London feels old, but not unchanging.

During World War II, Nazi bombers caused great damage to the warehouse dictrict at St. Katherines Docks.

Today it's a nice place to moor your big flashy yacht.

 

To explore the city, you get around on The Tube. The different subway routes have different names, like the Jubilee Line and the Docklands Light Rail (DLR). System maps show the different routes in different colors. Within minutes on my first day in town, I was cruising around easily.

These pictures are from an early Sunday morning. A weekday Rush Hour offers a very different ambiance!

 

Riding the DLR east from Central London, the stations bear names evoking the maritime merchant past: East India Quay, Sugar Quay. But today the old warehouses and wharves are turning into high-density housing.

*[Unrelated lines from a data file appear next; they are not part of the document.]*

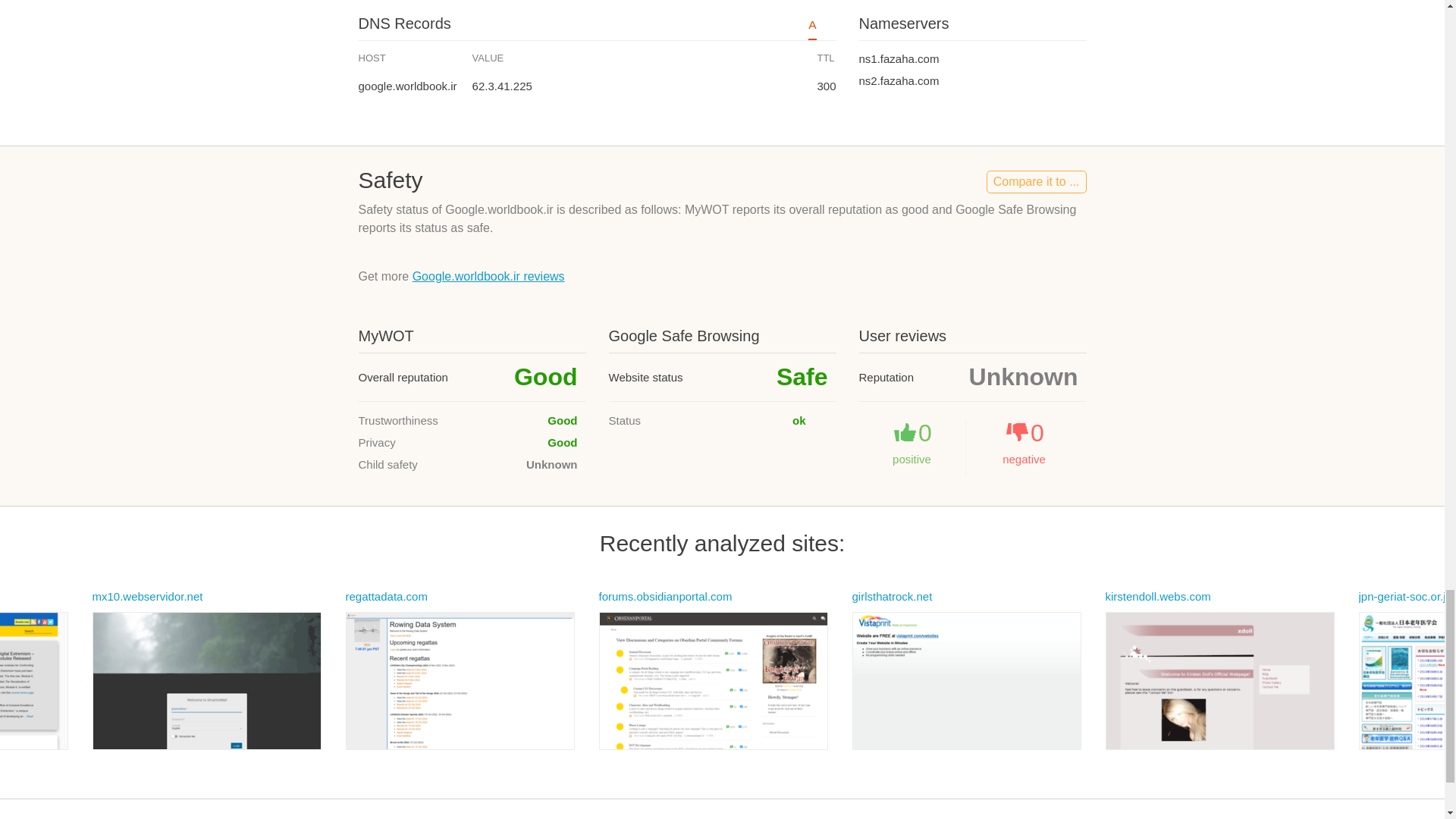
girlsthatrock.net (892, 595)
Compare it to ... (1036, 181)
forums.obsidianportal.com (665, 595)
kirstendoll.webs.com (1158, 595)
Google.worldbook.ir reviews (488, 276)
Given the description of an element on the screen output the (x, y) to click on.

Near the Excel Center, the old derricks still stand where they once unloaded cargo ships.

 

The new developments contrast sharply with the mature neighborhoods. Londoners love their trees and gardens.

 

I sometimes forget that cities weren't built simply for me to visit. People live here.
Sometimes it's pretty, sometimes it's grungy.

 

London's age still hasn't given it enough time to solve every problem.

The city seems dirty, and the swirling winds pick up the grit to send it into your eyes and throat. London is a very expensive city, and with the resulting job displacement, an anti-immigrant resentment smolders everywhere.

And true to stereotype, its food manages somehow to be both rich and bland; perhaps the taste can be acquired—over London's own timescale of millenia.

 

But what city is perfect? London's charm is that, around every corner, lies yet another detail to make you happy you're here.